REQUIRED WORK >> Every record that follows should appear again in your answer, exactly the same.

Data items >>
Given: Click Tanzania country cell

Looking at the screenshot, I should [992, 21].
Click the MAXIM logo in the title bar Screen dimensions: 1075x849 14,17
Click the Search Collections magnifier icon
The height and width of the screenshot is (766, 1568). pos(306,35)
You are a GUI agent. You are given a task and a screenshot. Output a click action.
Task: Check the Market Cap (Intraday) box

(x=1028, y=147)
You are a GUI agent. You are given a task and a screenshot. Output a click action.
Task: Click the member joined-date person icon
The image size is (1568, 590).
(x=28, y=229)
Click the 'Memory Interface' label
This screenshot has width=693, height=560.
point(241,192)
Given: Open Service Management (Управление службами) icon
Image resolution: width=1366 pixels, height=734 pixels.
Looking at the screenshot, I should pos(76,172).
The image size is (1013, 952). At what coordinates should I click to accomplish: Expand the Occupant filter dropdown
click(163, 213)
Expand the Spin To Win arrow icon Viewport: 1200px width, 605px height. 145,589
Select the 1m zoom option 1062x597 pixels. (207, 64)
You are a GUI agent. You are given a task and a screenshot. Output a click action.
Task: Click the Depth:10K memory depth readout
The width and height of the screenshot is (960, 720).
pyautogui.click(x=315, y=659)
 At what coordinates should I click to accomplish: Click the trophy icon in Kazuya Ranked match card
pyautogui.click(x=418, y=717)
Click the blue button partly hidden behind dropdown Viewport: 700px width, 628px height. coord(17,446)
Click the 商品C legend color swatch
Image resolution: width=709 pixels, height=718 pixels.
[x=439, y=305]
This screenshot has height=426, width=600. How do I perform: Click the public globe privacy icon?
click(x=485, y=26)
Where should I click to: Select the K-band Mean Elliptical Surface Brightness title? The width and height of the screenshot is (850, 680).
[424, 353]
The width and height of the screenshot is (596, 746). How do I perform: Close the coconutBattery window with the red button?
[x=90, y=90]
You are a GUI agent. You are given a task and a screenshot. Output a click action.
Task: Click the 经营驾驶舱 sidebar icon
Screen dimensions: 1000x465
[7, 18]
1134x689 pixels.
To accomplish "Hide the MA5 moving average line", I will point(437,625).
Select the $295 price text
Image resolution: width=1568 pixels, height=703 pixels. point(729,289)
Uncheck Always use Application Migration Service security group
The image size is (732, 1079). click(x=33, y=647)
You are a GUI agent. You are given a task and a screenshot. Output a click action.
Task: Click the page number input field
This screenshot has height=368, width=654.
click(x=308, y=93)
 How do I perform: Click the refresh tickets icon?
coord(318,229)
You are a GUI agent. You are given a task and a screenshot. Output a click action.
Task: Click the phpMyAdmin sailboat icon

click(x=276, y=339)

RESULT FOR THIS EXERCISE >>
Given: Click Tanzania country cell

Looking at the screenshot, I should [992, 21].
Click the MAXIM logo in the title bar Screen dimensions: 1075x849 14,17
Click the Search Collections magnifier icon
The height and width of the screenshot is (766, 1568). pos(306,35)
You are a GUI agent. You are given a task and a screenshot. Output a click action.
Task: Check the Market Cap (Intraday) box

(x=1028, y=147)
You are a GUI agent. You are given a task and a screenshot. Output a click action.
Task: Click the member joined-date person icon
The image size is (1568, 590).
(x=28, y=229)
Click the 'Memory Interface' label
This screenshot has width=693, height=560.
point(241,192)
Given: Open Service Management (Управление службами) icon
Image resolution: width=1366 pixels, height=734 pixels.
Looking at the screenshot, I should pos(76,172).
The image size is (1013, 952). At what coordinates should I click to accomplish: Expand the Occupant filter dropdown
click(163, 213)
Expand the Spin To Win arrow icon Viewport: 1200px width, 605px height. 145,589
Select the 1m zoom option 1062x597 pixels. (207, 64)
You are a GUI agent. You are given a task and a screenshot. Output a click action.
Task: Click the Depth:10K memory depth readout
The width and height of the screenshot is (960, 720).
pyautogui.click(x=315, y=659)
 At what coordinates should I click to accomplish: Click the trophy icon in Kazuya Ranked match card
pyautogui.click(x=418, y=717)
Click the blue button partly hidden behind dropdown Viewport: 700px width, 628px height. coord(17,446)
Click the 商品C legend color swatch
Image resolution: width=709 pixels, height=718 pixels.
[x=439, y=305]
This screenshot has height=426, width=600. How do I perform: Click the public globe privacy icon?
click(x=485, y=26)
Where should I click to: Select the K-band Mean Elliptical Surface Brightness title? The width and height of the screenshot is (850, 680).
[424, 353]
The width and height of the screenshot is (596, 746). How do I perform: Close the coconutBattery window with the red button?
[x=90, y=90]
You are a GUI agent. You are given a task and a screenshot. Output a click action.
Task: Click the 经营驾驶舱 sidebar icon
Screen dimensions: 1000x465
[7, 18]
1134x689 pixels.
To accomplish "Hide the MA5 moving average line", I will point(437,625).
Select the $295 price text
Image resolution: width=1568 pixels, height=703 pixels. point(729,289)
Uncheck Always use Application Migration Service security group
The image size is (732, 1079). click(x=33, y=647)
You are a GUI agent. You are given a task and a screenshot. Output a click action.
Task: Click the page number input field
This screenshot has height=368, width=654.
click(x=308, y=93)
 How do I perform: Click the refresh tickets icon?
coord(318,229)
You are a GUI agent. You are given a task and a screenshot. Output a click action.
Task: Click the phpMyAdmin sailboat icon

click(x=276, y=339)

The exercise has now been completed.